*** Block opens ***
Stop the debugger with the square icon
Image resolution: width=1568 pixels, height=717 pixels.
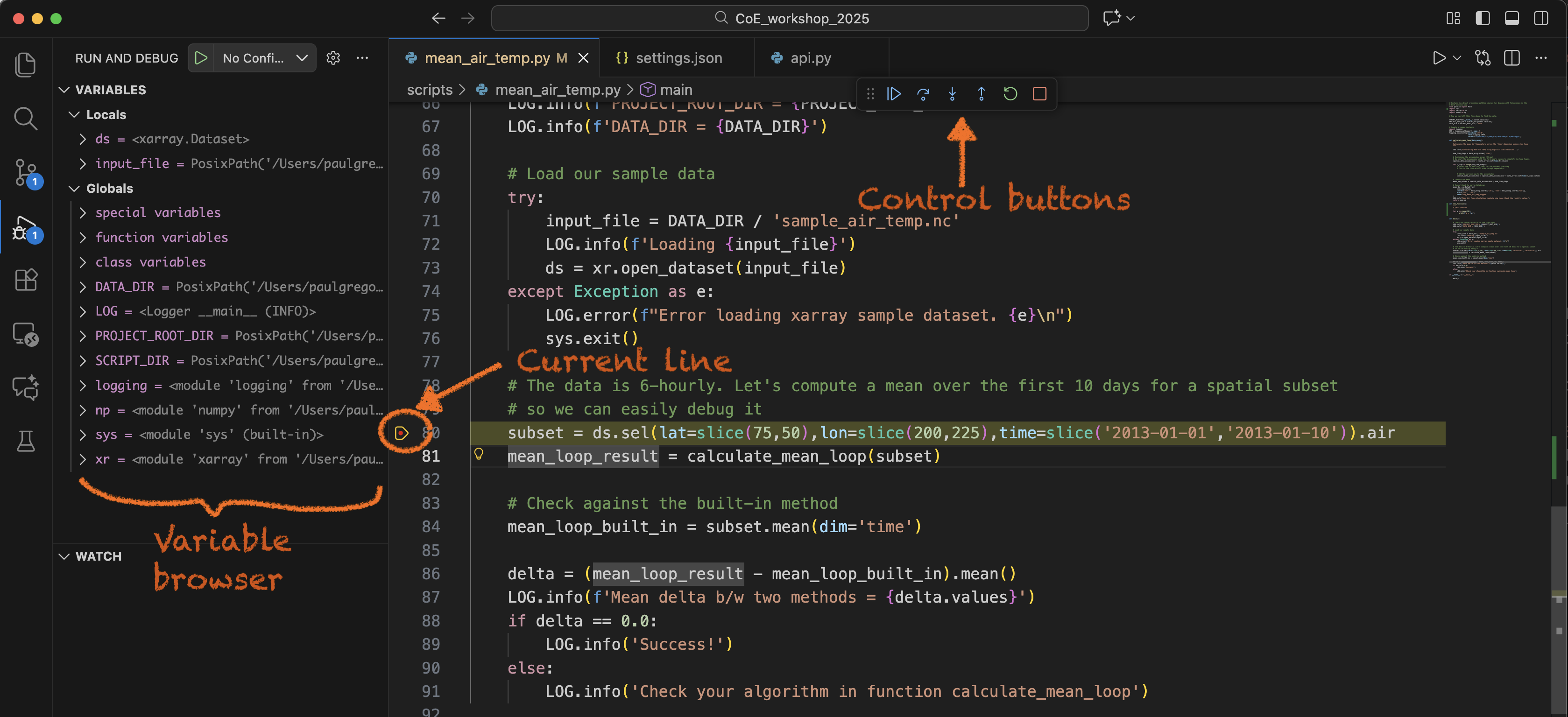click(1039, 94)
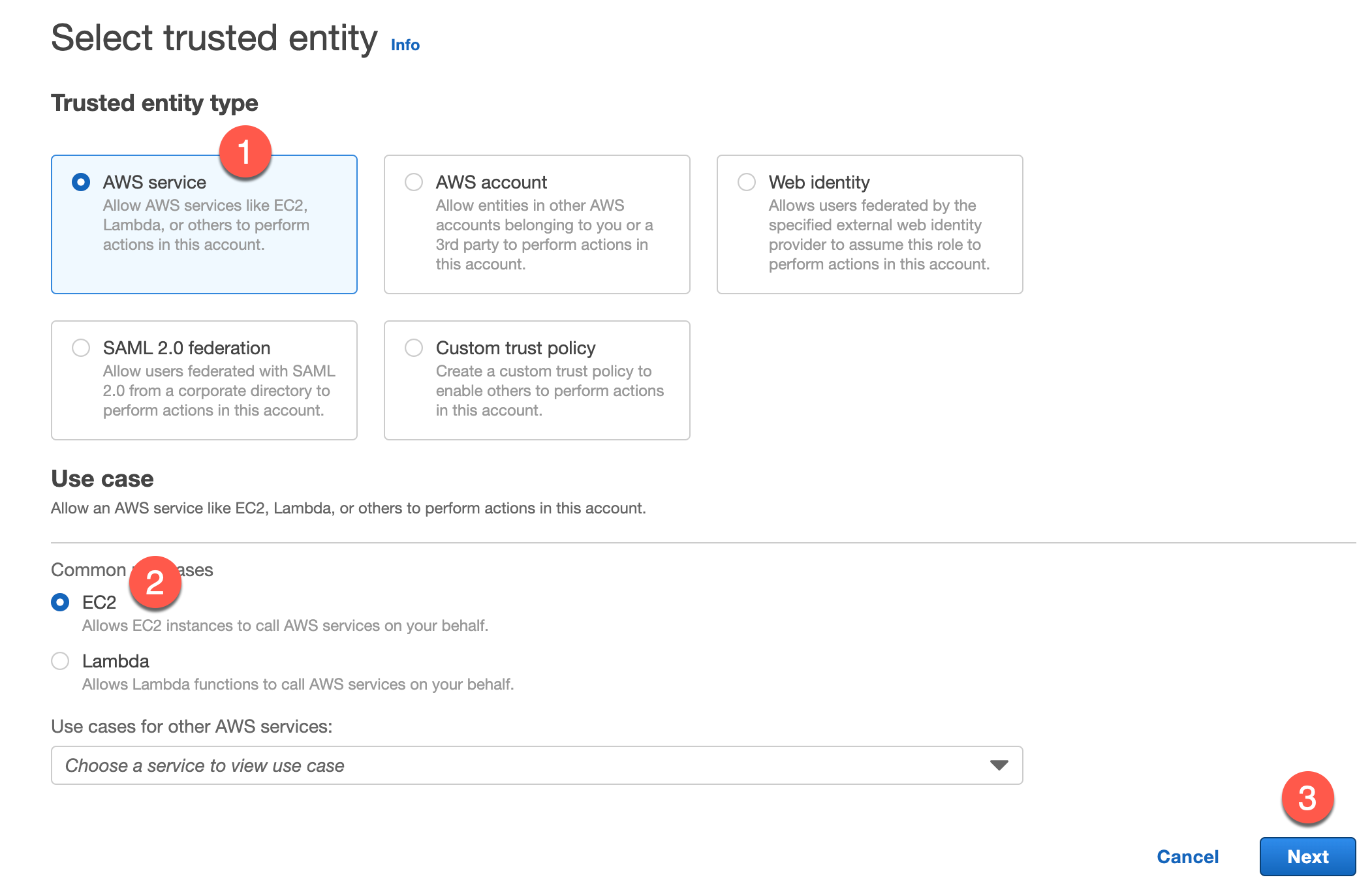
Task: Click the Custom trust policy card
Action: 536,380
*** Block closes ***
* **EXERCISE DIRECTIONS**
Every entry above needs to be copied exactly, and no pictures go with it.

* **PROBLEM SOLUTION**
Stop the debugger with the square icon
Image resolution: width=1568 pixels, height=717 pixels.
click(1039, 94)
Task: Click the Custom trust policy card
Action: 536,380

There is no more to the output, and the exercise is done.